Once an OpenAPI CR has been created and reconciled, a corresponding Product CR and Backend CR are created. Any changes made to those Product and Backend CRs will be reverted by the operator. This is to ensure that the source of truth is the OpenAPI Spec (OAS) and OpenAPI CR.

In order to make changes to the Product and Backend, you should instead update the OAS source itself as described below.

Updating secret ref

When the OpenAPI CR is using a Secret for its OAS source, any changes made to the secret will be automatically passed on to the Product and Backend CR and then to the Product and Backend in the 3scale UI.

Updating URL ref

When the OpenAPI CR is using a URL for its OAS source, the operator will scrape the URL to check for changes every 5 minutes. If changes are detected they will be automatically passed on to the Product and Backend CR and then to the Product and Backend in the 3scale UI.

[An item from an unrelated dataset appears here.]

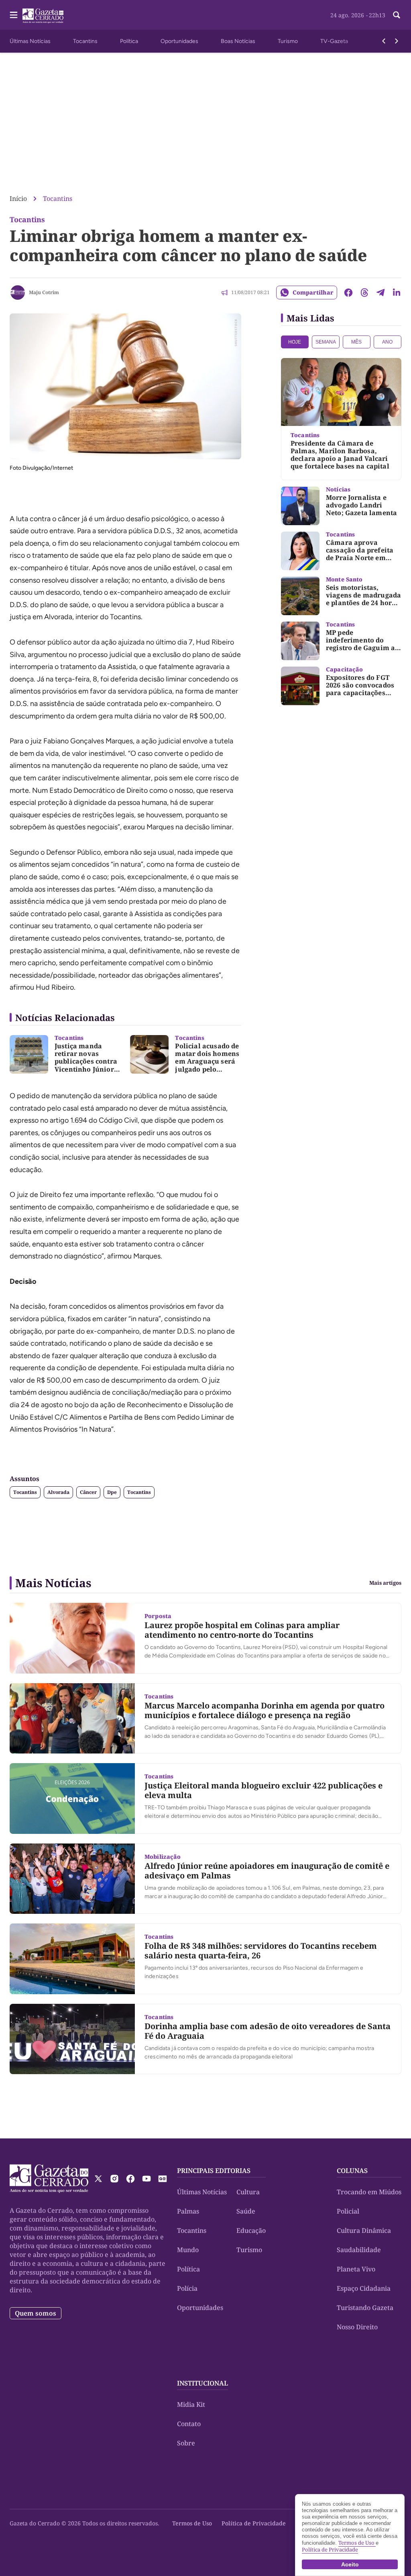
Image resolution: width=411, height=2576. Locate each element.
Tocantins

Link your OpenAPI spec to your 3scale tenant or provider account

When some OpenAPI custom resource is found by the 3scale operator, the LookupProviderAccount process is started to figure out the tenant owning the resource.

The process will check the following tenant credential sources. If none is found, an error is raised.

• Read credentials from providerAccountRef resource attribute. This is a secret local reference, for instance mytenant

apiVersion: capabilities.3scale.net/v1beta1
kind: OpenAPI
metadata:
  name: openapi1
spec:
  openapiRef:
    url: "https://raw.githubusercontent.com/OAI/OpenAPI-Specification/master/examples/v3.0/petstore.yaml"
  providerAccountRef:
    name: mytenant

OpenAPI CRD Reference for more info about fields.

The mytenant secret must haveadminURL and token fields with tenant credentials. For example:

apiVersion: v1
kind: Secret
metadata:
  name: mytenant
type: Opaque
stringData:
  adminURL: https://my3scale-admin.example.com:443
  token: "XXXXXXXXXXXXXXXXXXXXXXXXXXXXXXXXXXXXXXXXXXX"

• Default threescale-provider-account secret

For example: adminURL=https://3scale-admin.example.com and token=123456.

oc create secret generic threescale-provider-account --from-literal=adminURL=https://3scale-admin.example.com --from-literal=token=123456

• Default provider account in the same namespace 3scale deployment

The operator will gather required credentials automatically for the default 3scale tenant (provider account) if 3scale installation is found in the same namespace as the custom resource.